§ **WHAT TO WORK ON**: Render everything from the start of the items down to the line containing "Open the Opacity" as a JSON list of strings, one string per line, leaving out blank lines.

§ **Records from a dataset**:
+ + + + +

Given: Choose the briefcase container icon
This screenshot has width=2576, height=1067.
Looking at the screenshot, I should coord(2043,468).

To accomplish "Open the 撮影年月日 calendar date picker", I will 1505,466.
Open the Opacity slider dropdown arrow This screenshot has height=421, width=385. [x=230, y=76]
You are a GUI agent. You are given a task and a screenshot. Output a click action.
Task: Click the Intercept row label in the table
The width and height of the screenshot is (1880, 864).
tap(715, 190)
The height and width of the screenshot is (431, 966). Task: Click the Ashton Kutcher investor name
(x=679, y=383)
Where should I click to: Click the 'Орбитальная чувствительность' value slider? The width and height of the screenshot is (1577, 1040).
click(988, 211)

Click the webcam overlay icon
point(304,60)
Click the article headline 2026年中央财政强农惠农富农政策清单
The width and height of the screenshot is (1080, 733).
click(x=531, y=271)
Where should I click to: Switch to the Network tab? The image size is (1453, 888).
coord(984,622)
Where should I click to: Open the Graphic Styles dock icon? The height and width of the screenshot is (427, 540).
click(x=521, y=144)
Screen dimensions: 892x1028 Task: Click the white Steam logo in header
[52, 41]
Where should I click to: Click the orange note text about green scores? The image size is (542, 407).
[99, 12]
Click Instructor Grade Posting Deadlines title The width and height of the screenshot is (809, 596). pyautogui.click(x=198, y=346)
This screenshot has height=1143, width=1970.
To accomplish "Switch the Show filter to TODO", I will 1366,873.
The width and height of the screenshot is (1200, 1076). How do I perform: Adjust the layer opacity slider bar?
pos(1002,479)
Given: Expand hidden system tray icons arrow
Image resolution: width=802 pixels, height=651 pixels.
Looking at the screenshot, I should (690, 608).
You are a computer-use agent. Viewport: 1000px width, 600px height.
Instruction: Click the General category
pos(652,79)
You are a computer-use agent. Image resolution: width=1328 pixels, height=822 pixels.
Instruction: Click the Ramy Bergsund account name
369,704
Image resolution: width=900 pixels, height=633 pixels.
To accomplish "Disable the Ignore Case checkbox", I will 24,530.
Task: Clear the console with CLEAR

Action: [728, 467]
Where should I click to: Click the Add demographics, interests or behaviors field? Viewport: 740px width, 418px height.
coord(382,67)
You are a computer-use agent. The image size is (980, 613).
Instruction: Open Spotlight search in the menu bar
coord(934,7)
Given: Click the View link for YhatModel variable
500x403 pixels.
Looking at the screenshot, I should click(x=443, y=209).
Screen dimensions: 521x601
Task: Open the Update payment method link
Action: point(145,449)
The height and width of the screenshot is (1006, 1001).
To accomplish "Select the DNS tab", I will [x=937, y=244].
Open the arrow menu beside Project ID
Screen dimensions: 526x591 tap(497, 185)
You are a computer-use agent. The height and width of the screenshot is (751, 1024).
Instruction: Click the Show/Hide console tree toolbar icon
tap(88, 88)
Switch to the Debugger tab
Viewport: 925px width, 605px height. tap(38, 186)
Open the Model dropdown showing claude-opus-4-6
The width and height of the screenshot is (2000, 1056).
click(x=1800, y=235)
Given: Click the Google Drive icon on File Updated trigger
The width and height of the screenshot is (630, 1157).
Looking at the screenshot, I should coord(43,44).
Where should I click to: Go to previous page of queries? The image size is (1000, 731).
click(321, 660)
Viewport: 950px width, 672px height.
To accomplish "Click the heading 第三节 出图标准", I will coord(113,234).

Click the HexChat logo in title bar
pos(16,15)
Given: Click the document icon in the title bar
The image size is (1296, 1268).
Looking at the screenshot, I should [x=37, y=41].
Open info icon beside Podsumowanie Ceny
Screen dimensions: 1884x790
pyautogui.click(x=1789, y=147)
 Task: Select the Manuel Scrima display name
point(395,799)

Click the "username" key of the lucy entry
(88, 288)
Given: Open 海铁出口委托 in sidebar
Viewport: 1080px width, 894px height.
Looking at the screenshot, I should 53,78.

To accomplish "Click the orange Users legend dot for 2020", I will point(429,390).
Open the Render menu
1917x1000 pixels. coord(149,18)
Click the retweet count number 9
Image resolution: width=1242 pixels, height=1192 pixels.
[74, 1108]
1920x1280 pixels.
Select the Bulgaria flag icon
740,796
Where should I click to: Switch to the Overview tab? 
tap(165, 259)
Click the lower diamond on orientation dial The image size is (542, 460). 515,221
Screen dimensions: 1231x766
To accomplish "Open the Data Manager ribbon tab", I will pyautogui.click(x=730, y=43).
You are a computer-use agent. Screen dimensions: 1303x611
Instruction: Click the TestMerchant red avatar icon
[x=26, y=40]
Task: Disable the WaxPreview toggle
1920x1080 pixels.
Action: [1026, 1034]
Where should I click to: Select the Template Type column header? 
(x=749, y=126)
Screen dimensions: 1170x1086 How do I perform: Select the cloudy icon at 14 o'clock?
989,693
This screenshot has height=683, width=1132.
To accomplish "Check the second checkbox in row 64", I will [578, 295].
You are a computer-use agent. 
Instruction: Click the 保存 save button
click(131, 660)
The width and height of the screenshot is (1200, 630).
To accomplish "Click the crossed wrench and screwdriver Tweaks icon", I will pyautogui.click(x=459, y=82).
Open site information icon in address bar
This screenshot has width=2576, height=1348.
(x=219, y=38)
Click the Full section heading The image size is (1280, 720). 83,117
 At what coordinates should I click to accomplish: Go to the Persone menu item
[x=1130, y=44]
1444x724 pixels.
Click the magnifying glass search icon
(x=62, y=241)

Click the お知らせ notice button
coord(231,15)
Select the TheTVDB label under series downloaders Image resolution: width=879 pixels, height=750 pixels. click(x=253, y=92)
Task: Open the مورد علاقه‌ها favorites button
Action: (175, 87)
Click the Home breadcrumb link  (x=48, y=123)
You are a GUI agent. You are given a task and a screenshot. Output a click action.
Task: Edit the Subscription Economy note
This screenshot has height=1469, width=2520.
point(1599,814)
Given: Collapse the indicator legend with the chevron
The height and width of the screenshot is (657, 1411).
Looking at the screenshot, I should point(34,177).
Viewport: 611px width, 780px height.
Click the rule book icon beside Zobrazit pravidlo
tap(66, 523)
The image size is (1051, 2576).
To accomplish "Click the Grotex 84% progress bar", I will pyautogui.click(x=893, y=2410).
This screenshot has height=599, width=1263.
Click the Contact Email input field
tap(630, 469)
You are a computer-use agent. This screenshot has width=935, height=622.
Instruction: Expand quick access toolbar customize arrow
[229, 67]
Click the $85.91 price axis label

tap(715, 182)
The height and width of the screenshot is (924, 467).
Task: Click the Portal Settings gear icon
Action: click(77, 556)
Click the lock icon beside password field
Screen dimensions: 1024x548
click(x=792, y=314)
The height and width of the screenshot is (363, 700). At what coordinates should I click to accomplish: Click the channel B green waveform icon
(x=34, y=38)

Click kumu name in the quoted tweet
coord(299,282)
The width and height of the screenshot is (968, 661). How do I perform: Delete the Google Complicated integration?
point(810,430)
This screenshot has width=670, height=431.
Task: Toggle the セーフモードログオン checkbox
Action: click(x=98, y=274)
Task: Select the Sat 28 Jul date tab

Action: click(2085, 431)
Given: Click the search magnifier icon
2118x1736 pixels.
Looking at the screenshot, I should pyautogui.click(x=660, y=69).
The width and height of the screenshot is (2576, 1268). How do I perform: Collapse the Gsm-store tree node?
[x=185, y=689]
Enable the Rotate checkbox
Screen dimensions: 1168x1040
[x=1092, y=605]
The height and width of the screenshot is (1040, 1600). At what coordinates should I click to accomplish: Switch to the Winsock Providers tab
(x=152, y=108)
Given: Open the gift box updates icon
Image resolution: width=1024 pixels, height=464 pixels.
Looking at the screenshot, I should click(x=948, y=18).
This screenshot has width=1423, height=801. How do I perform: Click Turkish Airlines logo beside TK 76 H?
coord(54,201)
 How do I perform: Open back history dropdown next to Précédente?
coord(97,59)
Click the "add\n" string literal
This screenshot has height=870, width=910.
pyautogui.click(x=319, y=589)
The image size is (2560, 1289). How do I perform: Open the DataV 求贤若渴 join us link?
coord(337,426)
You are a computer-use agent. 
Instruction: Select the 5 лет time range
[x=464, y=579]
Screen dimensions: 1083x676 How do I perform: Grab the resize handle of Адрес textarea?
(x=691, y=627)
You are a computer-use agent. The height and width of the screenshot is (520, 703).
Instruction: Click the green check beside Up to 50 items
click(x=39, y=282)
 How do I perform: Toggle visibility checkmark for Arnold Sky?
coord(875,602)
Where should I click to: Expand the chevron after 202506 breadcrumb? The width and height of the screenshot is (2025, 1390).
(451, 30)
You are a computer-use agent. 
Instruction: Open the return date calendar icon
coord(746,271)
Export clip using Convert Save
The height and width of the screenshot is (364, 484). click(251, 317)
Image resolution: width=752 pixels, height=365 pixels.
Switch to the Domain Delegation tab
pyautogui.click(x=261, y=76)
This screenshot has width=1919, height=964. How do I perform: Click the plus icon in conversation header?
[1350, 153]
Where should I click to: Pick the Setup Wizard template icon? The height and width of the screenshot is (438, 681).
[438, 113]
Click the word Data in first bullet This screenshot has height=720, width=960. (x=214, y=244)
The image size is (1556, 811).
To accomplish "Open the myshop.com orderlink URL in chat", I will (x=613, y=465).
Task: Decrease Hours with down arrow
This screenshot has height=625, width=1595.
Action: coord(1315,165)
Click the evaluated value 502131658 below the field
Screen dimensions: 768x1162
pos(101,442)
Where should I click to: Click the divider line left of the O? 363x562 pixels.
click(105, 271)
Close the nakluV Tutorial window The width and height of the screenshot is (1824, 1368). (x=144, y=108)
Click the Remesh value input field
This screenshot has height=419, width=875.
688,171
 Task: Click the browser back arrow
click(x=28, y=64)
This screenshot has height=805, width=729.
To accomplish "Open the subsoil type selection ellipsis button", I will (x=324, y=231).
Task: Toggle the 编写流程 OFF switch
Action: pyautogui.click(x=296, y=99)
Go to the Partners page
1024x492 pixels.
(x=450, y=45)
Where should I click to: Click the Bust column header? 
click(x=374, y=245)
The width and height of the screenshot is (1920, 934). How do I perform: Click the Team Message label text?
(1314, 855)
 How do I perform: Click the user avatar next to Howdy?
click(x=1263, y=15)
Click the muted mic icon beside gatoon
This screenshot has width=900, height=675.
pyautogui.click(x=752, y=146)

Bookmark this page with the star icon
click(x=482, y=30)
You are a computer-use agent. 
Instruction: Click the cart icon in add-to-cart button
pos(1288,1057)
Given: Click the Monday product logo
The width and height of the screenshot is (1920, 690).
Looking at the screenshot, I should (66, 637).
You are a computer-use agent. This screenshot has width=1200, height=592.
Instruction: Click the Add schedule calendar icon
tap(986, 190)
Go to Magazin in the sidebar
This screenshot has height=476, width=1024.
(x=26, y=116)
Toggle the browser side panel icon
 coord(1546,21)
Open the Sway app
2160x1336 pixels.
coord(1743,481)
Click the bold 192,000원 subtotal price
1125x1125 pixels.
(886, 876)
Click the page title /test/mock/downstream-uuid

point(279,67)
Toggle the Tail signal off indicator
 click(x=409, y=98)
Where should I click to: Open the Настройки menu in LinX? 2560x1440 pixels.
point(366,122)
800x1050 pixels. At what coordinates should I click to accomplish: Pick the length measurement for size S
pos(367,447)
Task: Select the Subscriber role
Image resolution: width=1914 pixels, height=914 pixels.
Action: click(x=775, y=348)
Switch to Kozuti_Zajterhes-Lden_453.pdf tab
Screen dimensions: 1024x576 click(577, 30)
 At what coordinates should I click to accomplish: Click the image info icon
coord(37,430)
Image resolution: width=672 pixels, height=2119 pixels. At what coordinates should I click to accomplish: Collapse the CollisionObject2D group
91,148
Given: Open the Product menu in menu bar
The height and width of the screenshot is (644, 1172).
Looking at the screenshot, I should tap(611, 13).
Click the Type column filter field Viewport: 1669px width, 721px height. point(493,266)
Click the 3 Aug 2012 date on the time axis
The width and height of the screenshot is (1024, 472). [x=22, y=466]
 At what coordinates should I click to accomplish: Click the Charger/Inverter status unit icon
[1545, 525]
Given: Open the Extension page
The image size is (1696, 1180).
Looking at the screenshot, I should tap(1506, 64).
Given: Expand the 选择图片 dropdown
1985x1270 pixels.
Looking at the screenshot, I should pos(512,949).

+ + + + +

§ **FINISHED EXERCISE**:
[
  "Given: Choose the briefcase container icon",
  "This screenshot has width=2576, height=1067.",
  "Looking at the screenshot, I should coord(2043,468).",
  "To accomplish \"Open the 撮影年月日 calendar date picker\", I will 1505,466.",
  "Open the Opacity slider dropdown arrow This screenshot has height=421, width=385. [x=230, y=76]"
]